Basta ver la televisión para comprobar que las influencias literarias
más importantes de la cultura, en este fin de siglo, son las de dos
"subgéneros" despreciados durante décadas por la
crítica "seria": la que hoy llamamos literatura fantástica,
surgida con las primeras novelas góticas del XIX (y que se ha diversificado
hasta abarcar lo mismo a Kafka que a Lovecraft, lo mismo a Tolkien que a
todos sus imitadores), y la ciencia-ficción, que comenzó,
también en el siglo pasado, como una apología de las ideas
sobre el progreso de la Ilustración, en medio de la creciente industrialización
de Europa.
Ya en las obras de H. G. Wells, y aún en las últimas de
Jules Verne, se criticaba la noción de que la tecnología iba
resolver todas las necesidades y problemas de la Humanidad, a terminar con
las guerras, etcétera. Pero al igual que con lo fantástico
(del que se explotan sólo los rasgos más escapistas), para
la gran mayoría del público la ciencia-ficción es menos
una literatura especulativa, como quiso llamarla Harlan Ellison, que fantasías
de poder adolescente con algún ropaje tecnológico. No es otra
la propuesta de grandes franquicias como Star Wars o Star
Trek, que tienen y merecen la desconfianza de los lectores y espectadores
más atentos.
En Latinoamérica, desde su nombre equívoco [una traducción
literal de science fiction, ficción científica], la
CF ha tenido que superar, además de los obstáculos mencionados
arriba, el absurdo aparente de cualquier examen de la tecnología
en países que no la producen. Nuestra realidad, se dice con justicia,
está lejos de ser la que reflejaban, en sus cuentos y novelas "clásicos",
autores como Hugo Gernsback, Isaac Asimov o Robert Heinlein, importadores
del optimismo europeo a los Estados Unidos tras la Primera Guerra Mundial.

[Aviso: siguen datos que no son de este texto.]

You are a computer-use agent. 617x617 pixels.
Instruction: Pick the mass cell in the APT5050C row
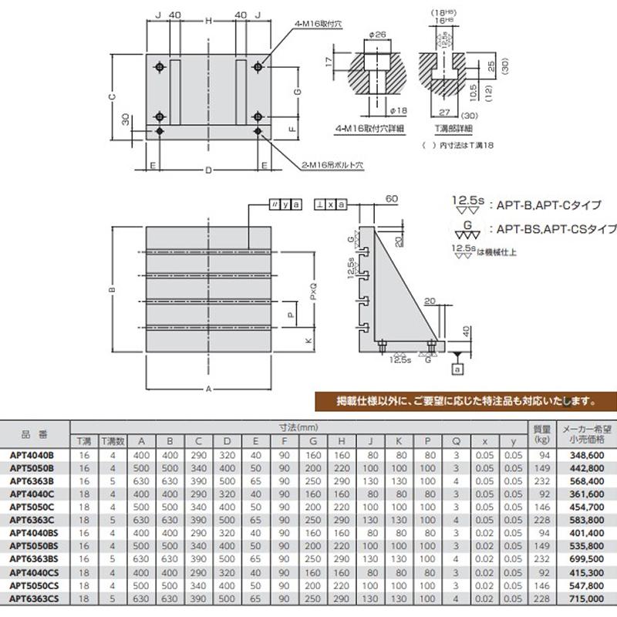click(x=542, y=507)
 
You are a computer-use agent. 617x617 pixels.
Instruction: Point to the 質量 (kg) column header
click(x=542, y=435)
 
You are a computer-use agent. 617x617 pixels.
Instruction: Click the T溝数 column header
click(x=111, y=441)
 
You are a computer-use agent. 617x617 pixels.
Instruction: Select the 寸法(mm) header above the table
click(x=298, y=427)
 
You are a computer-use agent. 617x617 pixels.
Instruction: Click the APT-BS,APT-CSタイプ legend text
click(x=553, y=229)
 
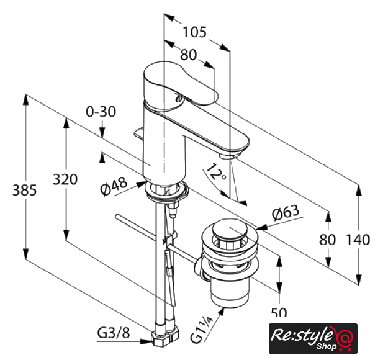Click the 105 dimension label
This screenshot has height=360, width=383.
pyautogui.click(x=195, y=32)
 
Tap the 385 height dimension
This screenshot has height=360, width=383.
pyautogui.click(x=24, y=190)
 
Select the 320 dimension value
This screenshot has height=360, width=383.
pyautogui.click(x=65, y=179)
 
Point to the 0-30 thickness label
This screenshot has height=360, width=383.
pyautogui.click(x=101, y=112)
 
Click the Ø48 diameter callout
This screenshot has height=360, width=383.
pyautogui.click(x=114, y=186)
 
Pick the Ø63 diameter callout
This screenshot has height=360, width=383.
pyautogui.click(x=286, y=213)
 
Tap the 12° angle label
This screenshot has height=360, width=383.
pyautogui.click(x=216, y=172)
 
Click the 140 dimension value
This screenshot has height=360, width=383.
pyautogui.click(x=358, y=240)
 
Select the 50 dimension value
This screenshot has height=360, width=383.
pyautogui.click(x=279, y=312)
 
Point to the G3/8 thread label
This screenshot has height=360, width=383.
pyautogui.click(x=114, y=333)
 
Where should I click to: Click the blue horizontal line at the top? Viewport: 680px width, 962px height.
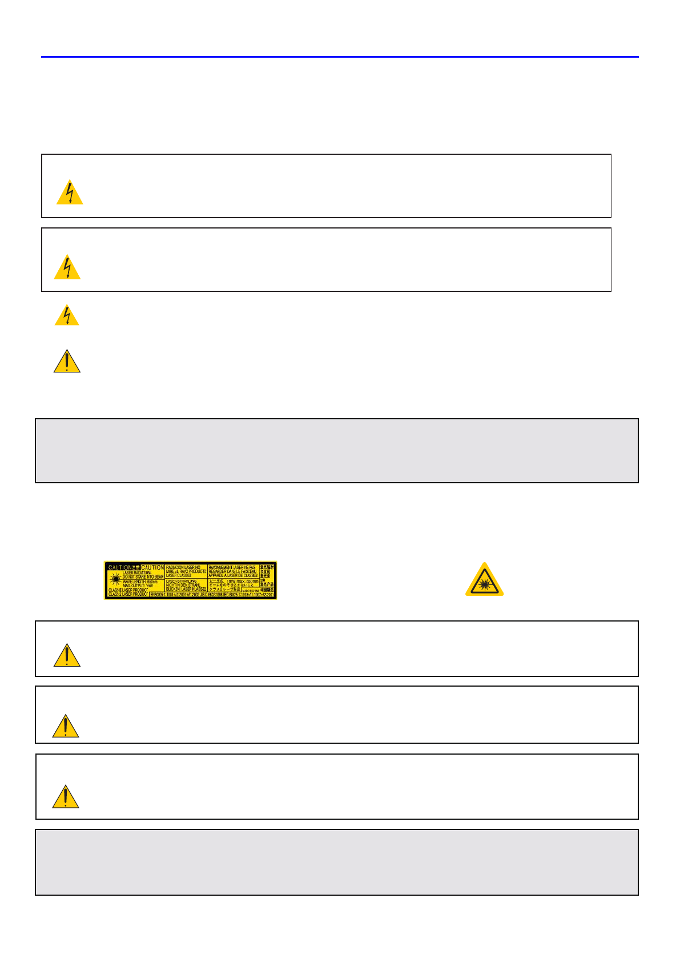coord(340,57)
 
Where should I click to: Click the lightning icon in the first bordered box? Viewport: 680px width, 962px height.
coord(70,193)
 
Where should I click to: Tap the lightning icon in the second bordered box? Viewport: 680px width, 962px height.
coord(67,267)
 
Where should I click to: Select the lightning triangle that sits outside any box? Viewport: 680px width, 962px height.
coord(67,315)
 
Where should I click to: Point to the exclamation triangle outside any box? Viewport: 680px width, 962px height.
coord(67,362)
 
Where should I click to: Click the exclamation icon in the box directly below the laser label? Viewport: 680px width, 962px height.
coord(67,656)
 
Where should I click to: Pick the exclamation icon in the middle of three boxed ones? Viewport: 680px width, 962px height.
coord(66,726)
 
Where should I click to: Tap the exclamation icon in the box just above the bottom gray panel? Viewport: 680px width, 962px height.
coord(66,797)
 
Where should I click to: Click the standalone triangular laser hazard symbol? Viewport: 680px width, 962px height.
coord(484,580)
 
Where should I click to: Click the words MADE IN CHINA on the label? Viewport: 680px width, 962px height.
coord(251,591)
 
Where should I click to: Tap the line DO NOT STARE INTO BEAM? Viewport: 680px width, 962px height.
coord(143,577)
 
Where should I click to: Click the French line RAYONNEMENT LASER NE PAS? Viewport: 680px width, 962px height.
coord(232,567)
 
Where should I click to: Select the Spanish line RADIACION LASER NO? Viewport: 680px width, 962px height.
coord(183,567)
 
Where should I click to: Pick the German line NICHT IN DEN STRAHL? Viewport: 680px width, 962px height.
coord(183,585)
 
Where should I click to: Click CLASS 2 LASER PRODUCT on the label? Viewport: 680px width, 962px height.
coord(128,595)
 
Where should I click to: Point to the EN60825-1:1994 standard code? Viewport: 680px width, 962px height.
coord(167,595)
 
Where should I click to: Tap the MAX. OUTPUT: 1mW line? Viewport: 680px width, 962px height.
coord(138,586)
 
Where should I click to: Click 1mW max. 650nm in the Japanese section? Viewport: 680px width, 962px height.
coord(243,582)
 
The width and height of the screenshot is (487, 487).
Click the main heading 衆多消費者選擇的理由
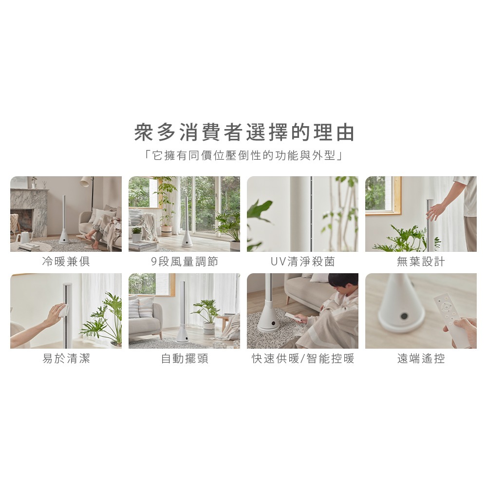[x=244, y=132]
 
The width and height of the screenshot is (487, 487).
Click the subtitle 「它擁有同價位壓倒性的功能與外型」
[x=244, y=155]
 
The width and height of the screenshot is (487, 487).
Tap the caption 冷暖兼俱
[x=66, y=262]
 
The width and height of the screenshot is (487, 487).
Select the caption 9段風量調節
[x=184, y=262]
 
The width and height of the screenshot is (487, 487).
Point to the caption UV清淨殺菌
[x=302, y=262]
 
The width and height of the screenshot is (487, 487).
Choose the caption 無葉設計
[x=421, y=262]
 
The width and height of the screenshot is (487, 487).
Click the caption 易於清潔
[x=66, y=358]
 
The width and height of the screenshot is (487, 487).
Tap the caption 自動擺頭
[x=184, y=358]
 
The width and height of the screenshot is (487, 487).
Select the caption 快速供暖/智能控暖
[x=302, y=358]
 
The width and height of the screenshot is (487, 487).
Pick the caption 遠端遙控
[x=421, y=358]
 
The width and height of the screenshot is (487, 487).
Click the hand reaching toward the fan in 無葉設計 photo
[x=436, y=211]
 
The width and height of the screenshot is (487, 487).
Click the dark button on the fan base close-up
[x=404, y=316]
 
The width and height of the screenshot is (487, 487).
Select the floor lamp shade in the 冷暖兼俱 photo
[x=85, y=181]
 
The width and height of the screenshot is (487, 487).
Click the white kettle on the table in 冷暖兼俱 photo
[x=24, y=238]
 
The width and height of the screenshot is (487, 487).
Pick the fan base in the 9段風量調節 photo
[x=187, y=240]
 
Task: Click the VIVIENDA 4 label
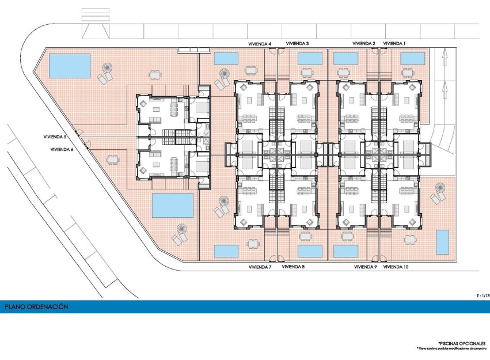260,43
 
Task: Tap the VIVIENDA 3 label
295,43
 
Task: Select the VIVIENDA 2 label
364,43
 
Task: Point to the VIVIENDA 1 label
394,43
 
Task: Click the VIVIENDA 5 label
55,137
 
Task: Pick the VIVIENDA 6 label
62,149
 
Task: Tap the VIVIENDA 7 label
260,267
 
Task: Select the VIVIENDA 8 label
294,267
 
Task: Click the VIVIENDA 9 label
365,267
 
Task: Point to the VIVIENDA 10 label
396,267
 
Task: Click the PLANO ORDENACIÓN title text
36,307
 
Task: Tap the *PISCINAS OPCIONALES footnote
461,343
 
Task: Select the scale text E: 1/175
483,295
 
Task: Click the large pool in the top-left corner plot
70,66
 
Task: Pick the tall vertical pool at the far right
442,242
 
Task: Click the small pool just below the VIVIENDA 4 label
226,59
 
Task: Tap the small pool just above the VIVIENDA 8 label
310,251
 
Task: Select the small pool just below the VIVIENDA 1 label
412,59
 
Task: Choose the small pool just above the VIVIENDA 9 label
345,252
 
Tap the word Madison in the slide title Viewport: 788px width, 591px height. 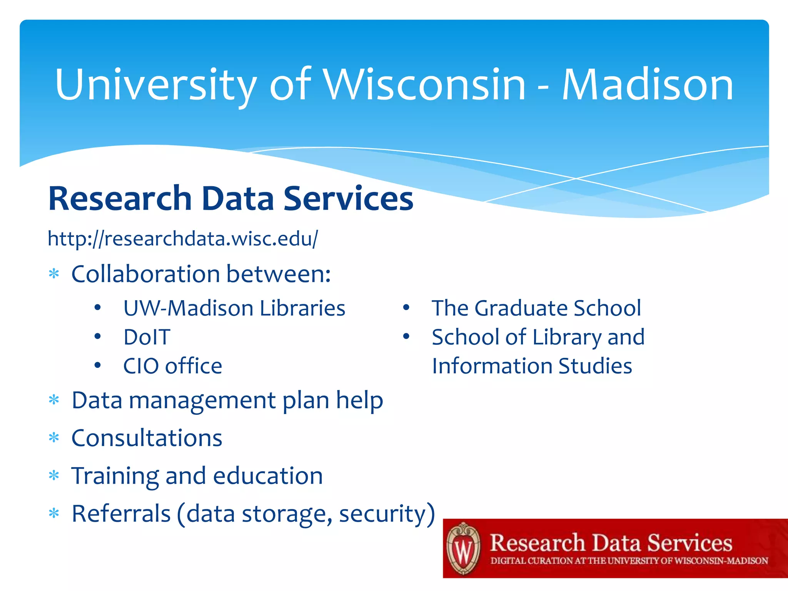648,85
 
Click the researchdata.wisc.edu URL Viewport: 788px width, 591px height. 183,239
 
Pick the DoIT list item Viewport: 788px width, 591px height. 147,337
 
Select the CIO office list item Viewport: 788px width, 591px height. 173,366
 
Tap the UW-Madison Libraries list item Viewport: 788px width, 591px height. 234,308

Sólo a partir de los años sesenta, cuando escritores de todo
el mundo decidieron aprovechar los elementos y motivos de la CF (pero no
sus formalidades) para escribir narraciones de mayores pretensiones literarias,
menos interesadas en los detalles de la tecnología que en su impacto,
en sus efectos últimos sobre los seres humanos, la CF comenzó
a ganarse el respeto que merecía desde precursores como Mary Shelley
o Villiers de l'Isle Adam.
Pero los más grandes autores de CF en este siglo deben, si no
un gran conjunto de obras dentro del género, sí una soberbia
interpretación de sus convenciones y premisas, así como un
listado enorme de precursores e influencias, a un escritor que no acostumbramos
mencionar al discutir el tema: Jorge Luis Borges.
2. La flor y las máquinas
La obra de Borges, inspirada siempre en una visión del mundo semejante
a la de los filósofos idealistas, y basada en unos pocos temas recurrentes
(el sueño, la identidad, el tiempo, los laberintos, la literatura
misma), nos parece lejana de la CF y su pretendida elaboración lógica
de las posibilidades de las ciencias. Pero el 27 de noviembre de 1936, en
la revista argentina El Hogar, Borges publicó la siguiente
reseña:
THINGS TO COME, DE H.G. WELLS. El autor de El hombre
invisible, de La isla del doctor Moreau, de Los primeros
hombres en la Luna y de La máquina del tiempo (he mencionado
sus mejores novelas, que no son por cierto las últimas) ha publicado
en un volumen de 140 páginas el texto minucioso de su reciente film
Lo que vendrá (1). ¿Lo ha hecho tal vez para
desentenderse un poco del film, para que no le crean responsable de todo
el film? La sospecha no es ilegítima. Por lo pronto, hay un capítulo
inicial de instrucciones. Ahí está escrito que los hombres
del porvenir no se disfrazarán de postes de telégrafo ni corretearán
de un lugar a otro, embutidos en armaduras de celofán, en recipientes
de cristal o en calderas de aluminio. "Quiero que Oswald Cabal (escribe
Wells) parezca un fino caballero, no un gladiador con su panoplia o un demente
acolchado. Nada de jazz ni de artefactos de pesadilla. Que todo sea
más grande, pero que no sea nunca monstruoso." Los espectadores
recordarán que los personajes del film carecen de calderas de celofán
y de armaduras de aluminio, pero recordarán que la impresión
general (harto más importante que los detalles) es de pesadilla,
y monstruosa.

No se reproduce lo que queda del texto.